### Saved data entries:
%%

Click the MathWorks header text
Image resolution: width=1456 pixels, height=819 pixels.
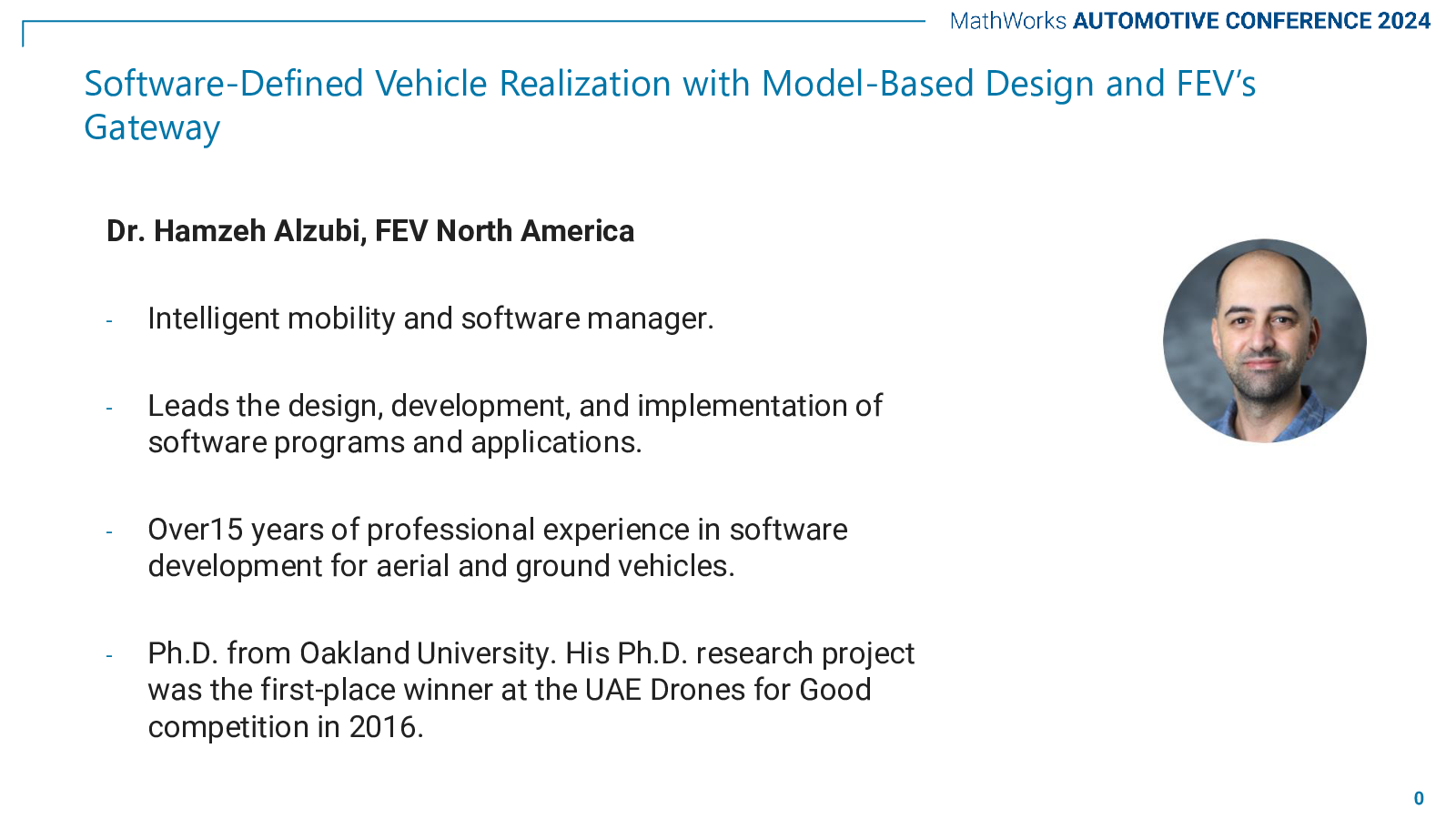1007,21
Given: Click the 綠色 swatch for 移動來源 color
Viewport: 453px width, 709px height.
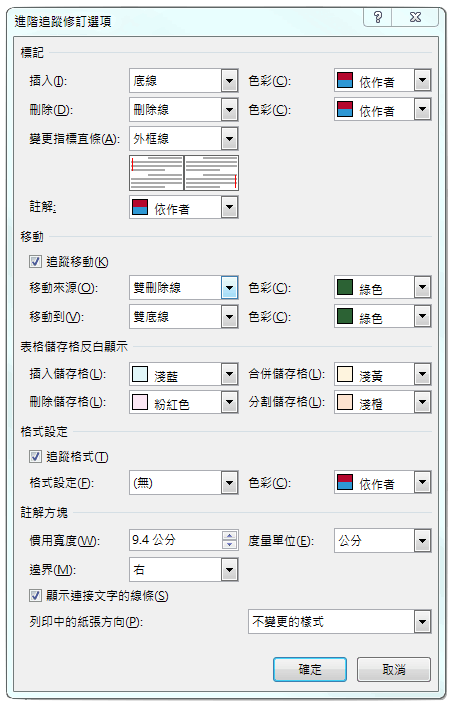Looking at the screenshot, I should point(345,287).
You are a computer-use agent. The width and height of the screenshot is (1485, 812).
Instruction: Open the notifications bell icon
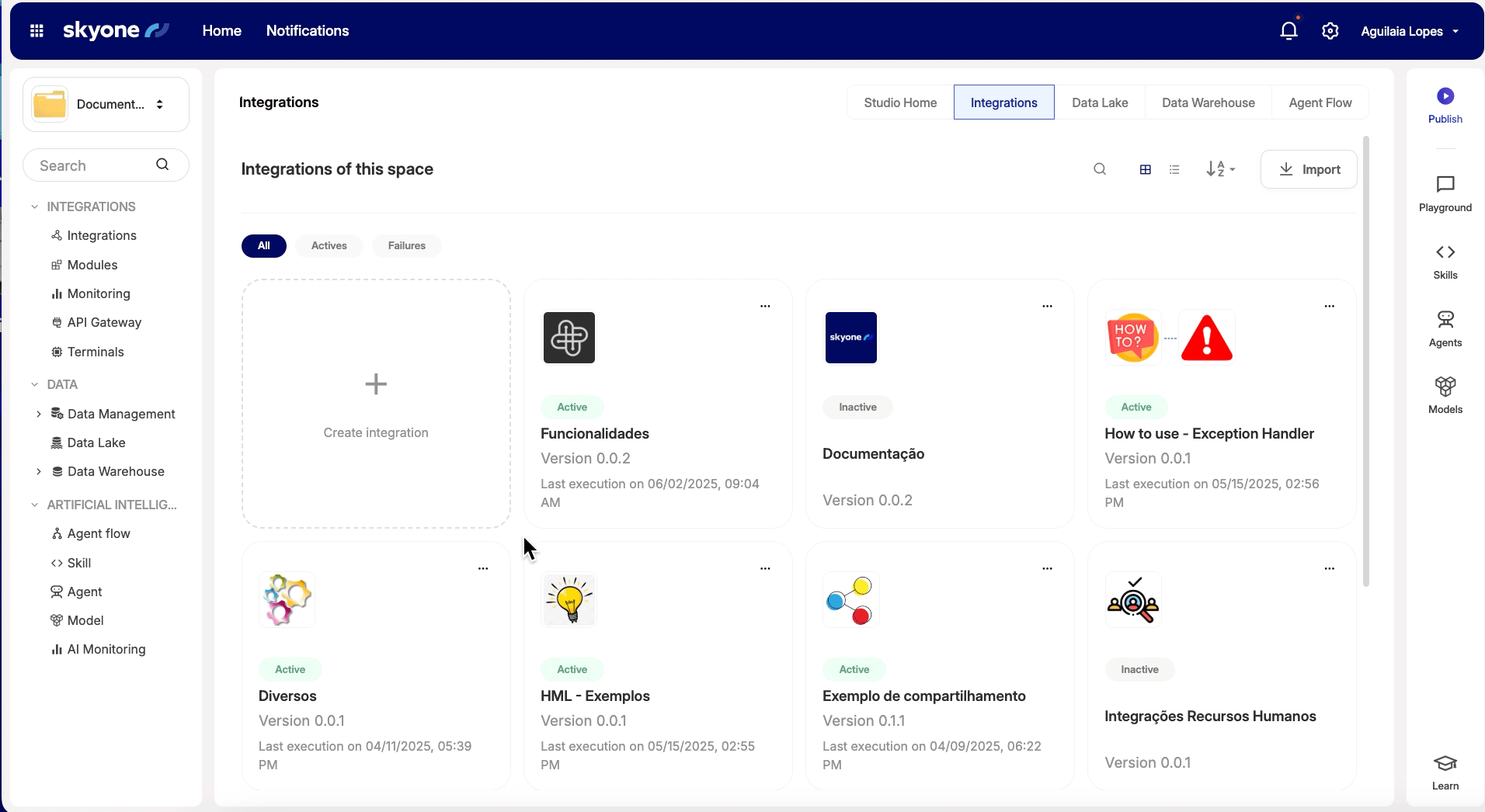click(1289, 31)
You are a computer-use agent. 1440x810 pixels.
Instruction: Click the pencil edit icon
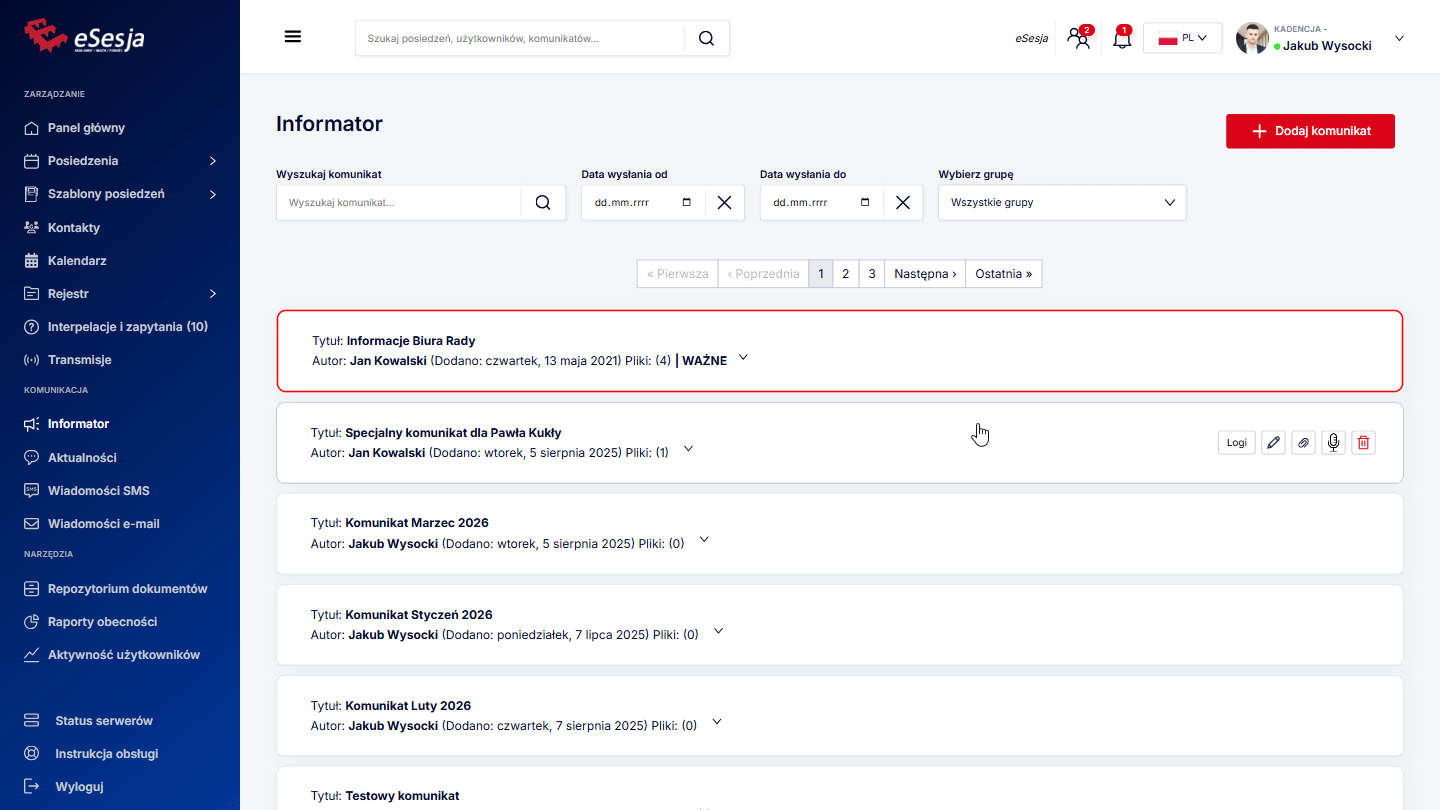point(1273,442)
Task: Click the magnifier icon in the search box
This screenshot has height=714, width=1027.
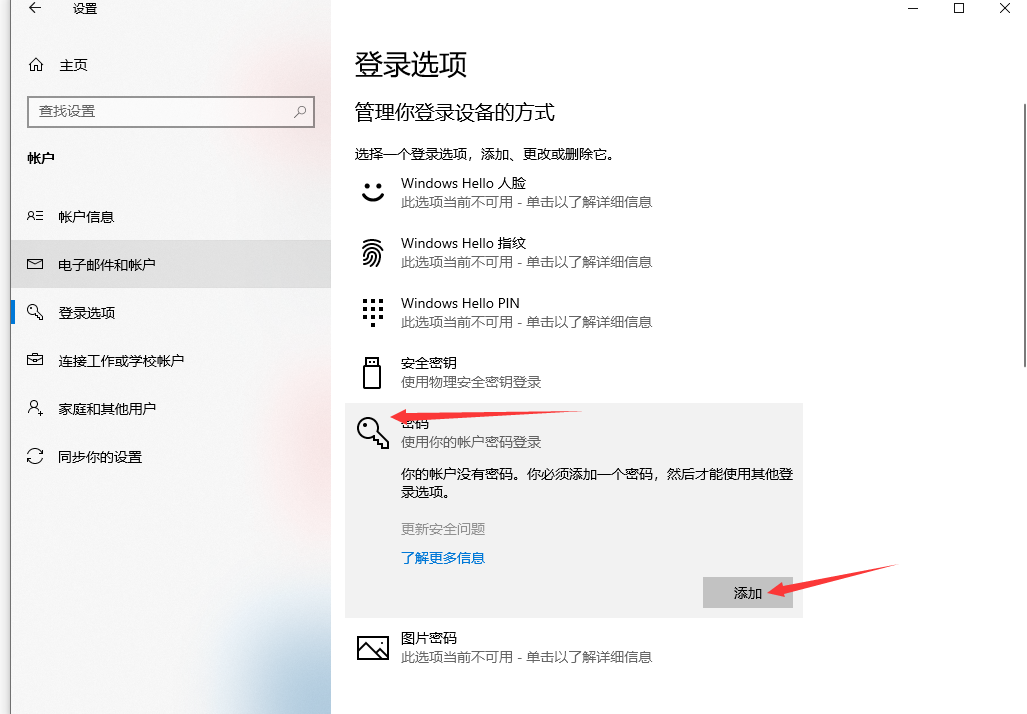Action: pos(299,112)
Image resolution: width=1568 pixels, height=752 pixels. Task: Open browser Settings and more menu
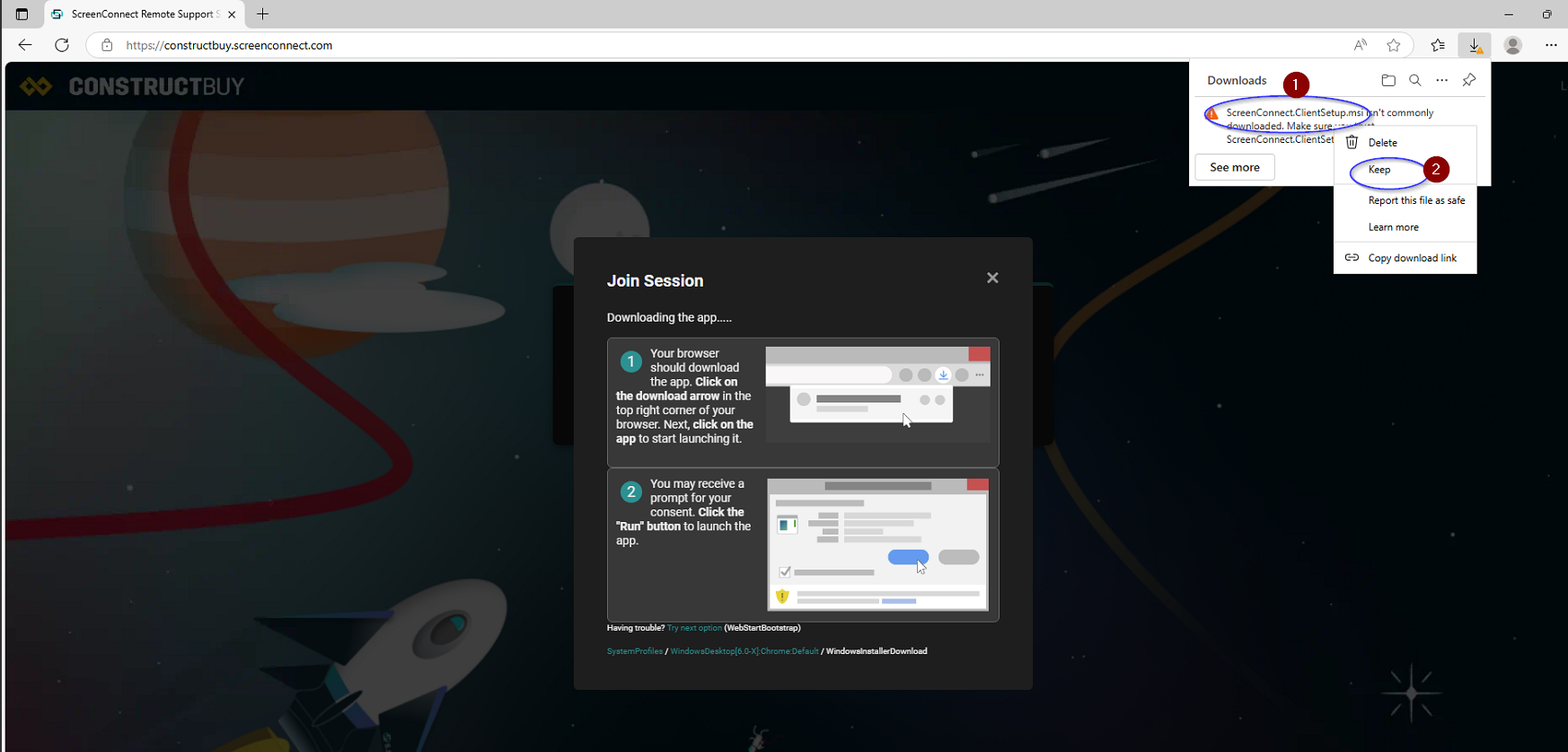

%%

### What you need to do:
Pictures don't belong in the copy. Restate all the entries exactly.

### Output:
Click the MathWorks header text
Image resolution: width=1456 pixels, height=819 pixels.
1007,21
Given: Click the 綠色 swatch for 移動來源 color
Viewport: 453px width, 709px height.
Looking at the screenshot, I should point(345,287).
You are a computer-use agent. The width and height of the screenshot is (1485, 812).
Instruction: Open the notifications bell icon
click(1289, 31)
You are a computer-use agent. 1440x810 pixels.
Instruction: Click the pencil edit icon
point(1273,442)
Task: Click the magnifier icon in the search box
This screenshot has height=714, width=1027.
Action: pos(299,112)
Image resolution: width=1568 pixels, height=752 pixels. Task: Open browser Settings and more menu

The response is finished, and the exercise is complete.